Arbeitsanweisung
Gib den Absatz des Textauszugs, der mit „Der beste Zeitpunkt, die Plattformökonomie“ beginnt, als kurze Stichpunktliste wieder. Seine wesentlichen Aussagen sollen dabei erhalten bleiben.

Vorliegender Textauszug
Das geht auch auf offenen Plattformen wie Mindsphere, die eine gute Basis für neue Geschäftsmodelle sind. Volker Schnittler vergleicht sie mit einem Haus: "Man mietet sich eine Wohnung und hat Strom, Heizung und den Lift dabei." Und man kann sich mit anderen Mietern austauschen. Zum Beispiel über neue Betreibermodelle. Statt eine Fräsmaschine zu kaufen, bezahlt der Kunde nur noch die darauf produzierten Teile, die Maschine bleibt im Besitz des Herstellers, der dazu unterschiedliche Preismodelle anbietet. So kann der Maschinenhersteller eine Fünfachs-Fräsmaschine installieren, der Kunde bucht aber nur die Funktionen einer Dreiachs-Maschine und bezahlt entsprechend weniger. Kommt doch mal ein Auftrag herein, der eine Fünfachs-Bearbeitung erfordert, kann der Kunde diese Funktion für eine definierte Zahl von Teilen gegen einen Aufpreis freischalten lassen. Eine Hürde ist, dass die Kunden ungern Informationen über Produktionsprozesse an einen Dienstleister geben wollen. "Die Anbieter müssen Vertrauen schaffen", rät Schnittler, aber wenn der Nutzen deutlich werde, würden sich die Unternehmen darauf einlassen.

Der beste Zeitpunkt, die Plattformökonomie auszuprobieren, sei jetzt, empfiehlt Schnittler. "Es gibt aber keinen Anlass zur Eile, im Maschinenbau ist die Disruptionsgefahr nicht so hoch." Eine Herausforderung sieht der VDMA-Experte in der Unternehmenskultur. Die eigene Ingenieurskunst werde weniger wichtig, dagegen steige die Bedeutung von Kooperationen. Schnittler zieht Parallelen zur Automobilindustrie. Wer Autos baut, muss nicht auch Tankstellen betreiben oder Straßen asphaltieren. Auch in der Plattformökonomie ergibt sich der Mehrwert für den Kunden aus einem Kanon an Leistungsmerkmalen, die von Partnern kollegial erbracht werden. Auch wenn die Branche sehr wertkonservativ sei, so Volker Schnittler, "die Bereitschaft ist da und es gibt bei unseren Mitgliedsunternehmen viele Ideen".

Empfehlung: Mit B2B-Marktplätzen sollten sich Unternehmen zügig befassen. Auch IoT-Plattformen sind ausgereift und erlauben den Einstieg in überschaubare Geschäftsmodelle wie vorausschauende Wartung.

Bereitgestellte Daten

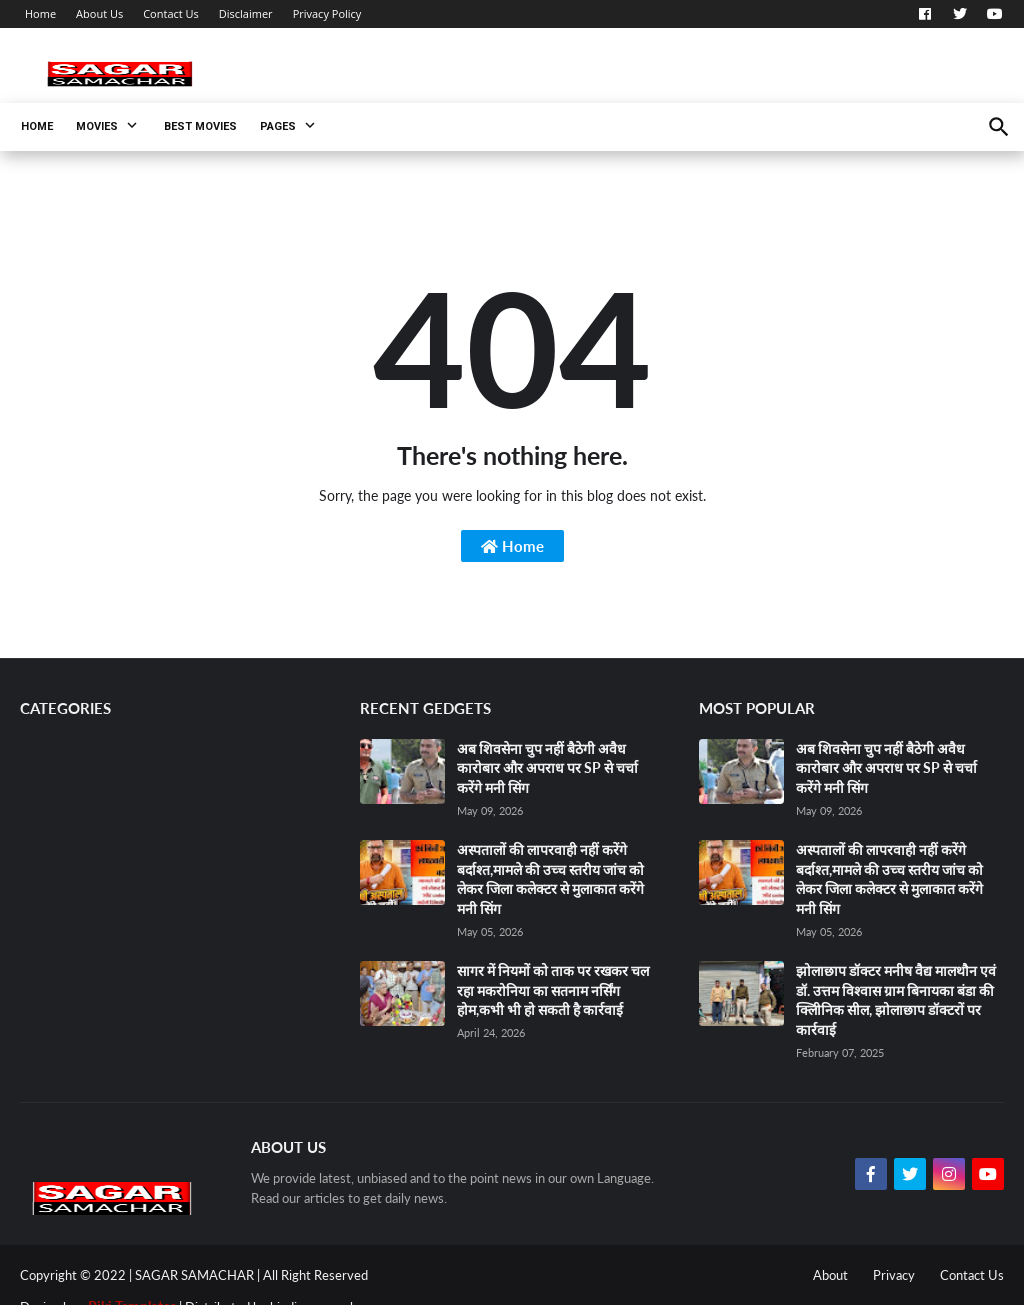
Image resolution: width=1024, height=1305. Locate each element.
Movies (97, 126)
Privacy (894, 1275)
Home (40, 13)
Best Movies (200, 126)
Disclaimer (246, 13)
---
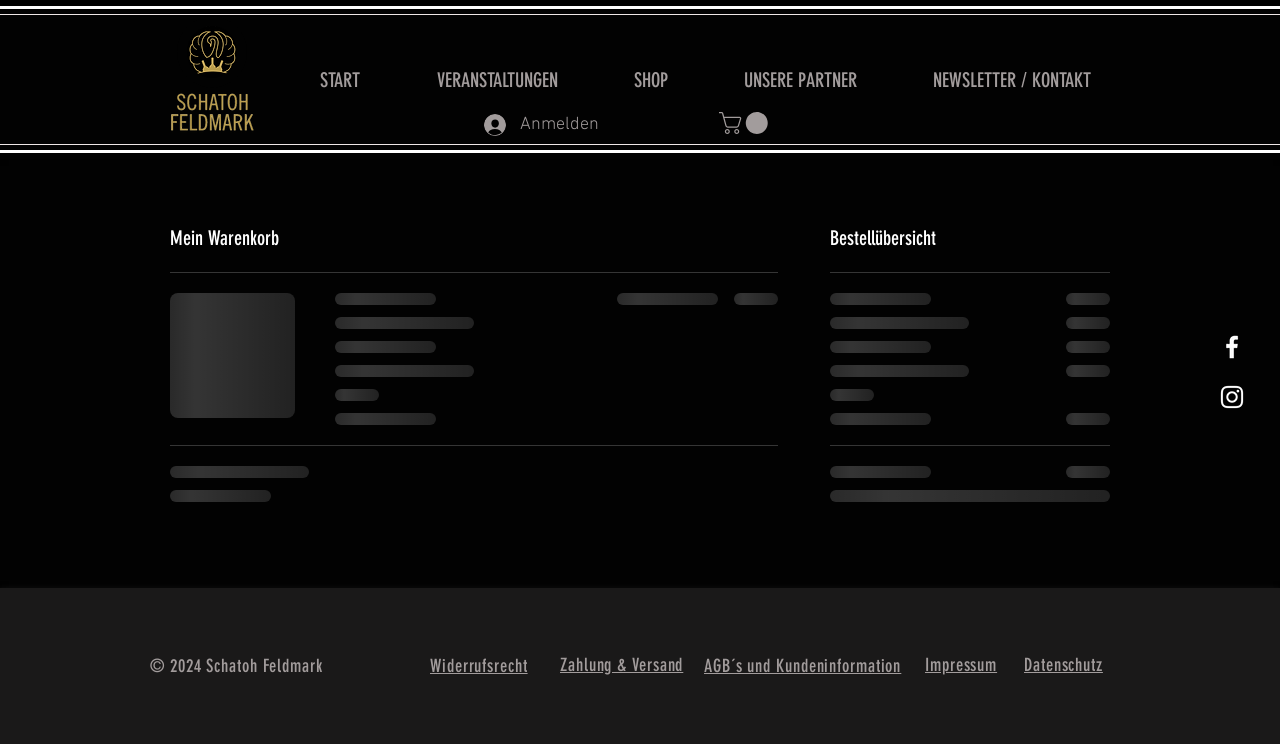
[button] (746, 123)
==
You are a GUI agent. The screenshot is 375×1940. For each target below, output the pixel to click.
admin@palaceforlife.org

Lösung
- Laut Schnittler ist jetzt der beste Zeitpunkt, die Plattformökonomie auszuprobieren. Eile sei jedoch nicht geboten, da die Disruptionsgefahr im Maschinenbau nicht so hoch ist.
- Eine Herausforderung sieht der VDMA-Experte in der Unternehmenskultur. Die eigene Ingenieurskunst wird weniger wichtig, Kooperationen gewinnen an Bedeutung.
- Er zieht eine Parallele zur Automobilindustrie: Wer Autos baut, muss nicht auch Tankstellen betreiben oder Straßen asphaltieren.
- Auch in der Plattformökonomie entsteht der Mehrwert für den Kunden aus einer Reihe von Leistungsmerkmalen, die Partner kollegial erbringen.
- Die Branche ist sehr wertkonservativ. Die Bereitschaft ist laut Schnittler aber vorhanden, und die Mitgliedsunternehmen haben viele Ideen.